Prompt Caching
A technique that stores and reuses the processed form of frequently used prompt prefixes, avoiding redundant computation. It speeds up inference and reduces costs for repeated prompts.
Why It Matters
Prompt caching can reduce API costs by 50-90% for applications with long, shared system prompts — like RAG systems that include the same context repeatedly.
Example
A customer support bot with a 2,000-token system prompt that is cached after the first call — subsequent calls skip processing those tokens, saving time and money.
Think of it like...
Like keeping your frequently used ingredients pre-chopped in the fridge — you do not re-prepare them every time you cook, saving time on every meal.
Related Terms
Inference
The process of using a trained model to make predictions on new, previously unseen data.
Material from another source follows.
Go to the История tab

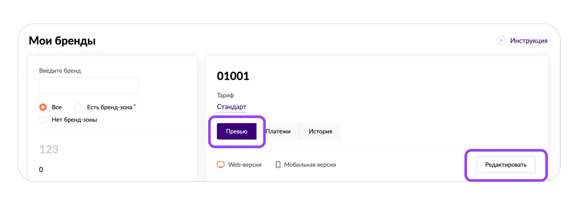(x=320, y=131)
Inference is what happens when an AI model is deployed and actively serving results to users.
Latency
The time delay between sending a request to an AI model and receiving the response. In ML systems, latency includes data preprocessing, model inference, and network transmission time.
System Prompt
Hidden instructions provided to an LLM that define its behavior, personality, constraints, and capabilities for a conversation. System prompts set the rules of engagement before the user interacts.
API
Application Programming Interface — a set of rules and protocols that allow different software applications to communicate with each other. In AI, APIs let developers integrate AI capabilities into their applications.